Granted, Biden tends to say all manner of things without any discernible basis–he is a loose cannon on deck. Even so, this was a prepared speech in a friendly room. Which is to say, it’s fair to assume this is NOT just another case of Biden’s mouth running over: the Administration wants to create, nurture and protect unions.
Now, it isn’t for me to speculate on whether unionizing federal workers is a good or bad idea. However, it IS a bad thing for GOVERNMENT management to be in bed with labor. The role of management in labor matters is to look out for the interests of the public it represents. CLEARLY, when management and labor are of like mind and allegiances, the citizen’s interests in negotiations necessarily take a back seat.
Parenthetically, the mere appearance of such collusion is deleterious to the reputation of the involved union. One need look no farther than California’s prison union to see the truth in that statement. The enhanced meet-and-confer process practiced by California Corrections and the California Correctional Peace Officers Association (CCPOA) prior to the breakdown of negotitions last year has been used as a truncheon on the union. Any positive results of said conferences aside, CCPOA’s adversaries successfully painted the process as an example of a union “running” the employing agency.
Given the Obama Administrations transparent, overt love affair with Big Labor, it is hard to believe unionizing the feds is not on the table. By extension, it’s illogical to to assume any entity other than SEIU (et al) will be the beneficiary of such a move…
“We spent a fortune to elect Barack Obama — $60.7 million to be exact — and we’re proud of it,” boasted Andy Stern, president of the Service Employees International Union, to the Las Vegas Sun this week.

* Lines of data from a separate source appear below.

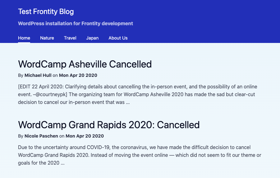
Task: Click the "on" text after Michael Hull
Action: pos(55,76)
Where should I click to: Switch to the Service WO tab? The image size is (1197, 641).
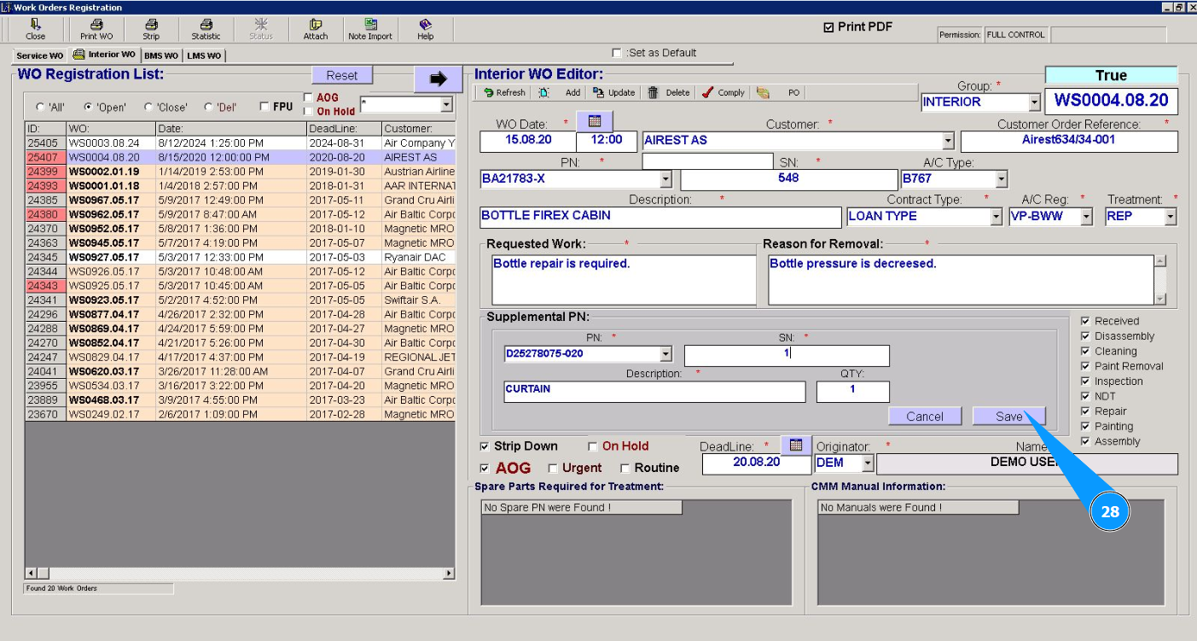coord(39,56)
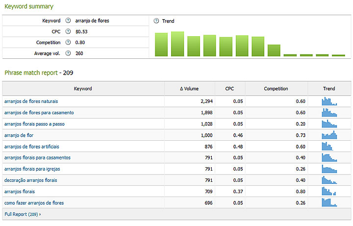Open keyword arranjos de flores artificiais
Viewport: 353px width, 226px height.
click(31, 147)
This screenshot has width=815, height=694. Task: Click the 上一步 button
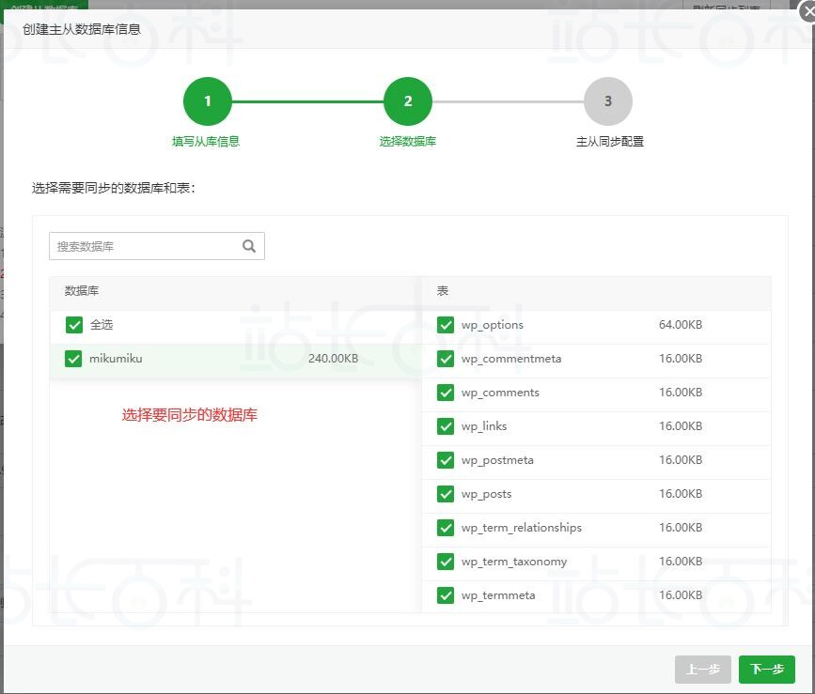pos(702,669)
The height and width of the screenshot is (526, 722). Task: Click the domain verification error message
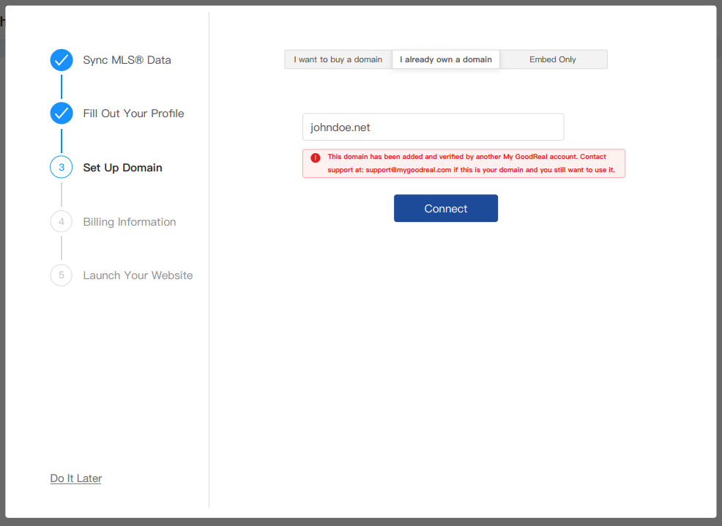point(464,163)
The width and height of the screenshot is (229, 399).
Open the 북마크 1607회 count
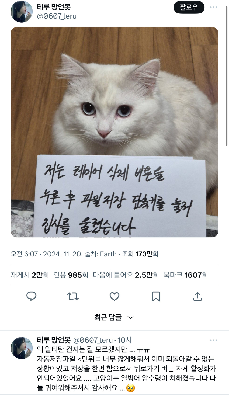186,275
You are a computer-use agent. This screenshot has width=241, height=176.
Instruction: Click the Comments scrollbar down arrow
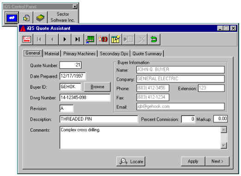[223, 145]
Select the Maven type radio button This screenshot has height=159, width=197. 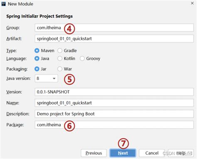[x=37, y=51]
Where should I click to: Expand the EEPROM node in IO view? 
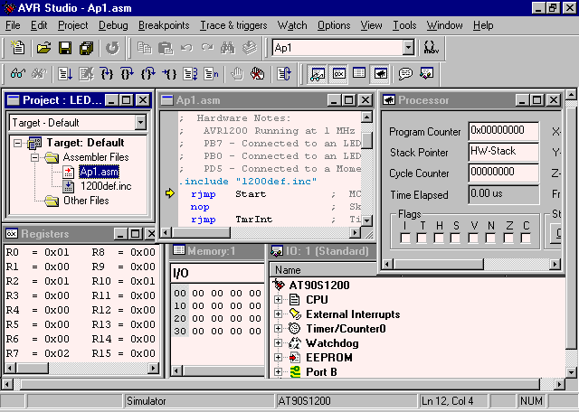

The behemoth labor organization’s leadership is getting its money’s worth. Whether rank-and-file workers and ordinary taxpayers are profiting from this ultimate campaign pay-for-play scheme is another matter entirely.(See Michelle Malkin at TownHall.com for full text)
60.7 million dollars is all it takes to buy the President.
It’s bad for democracy but GREAT for Big Labor. That’s 2 positives by the Administration’s standard.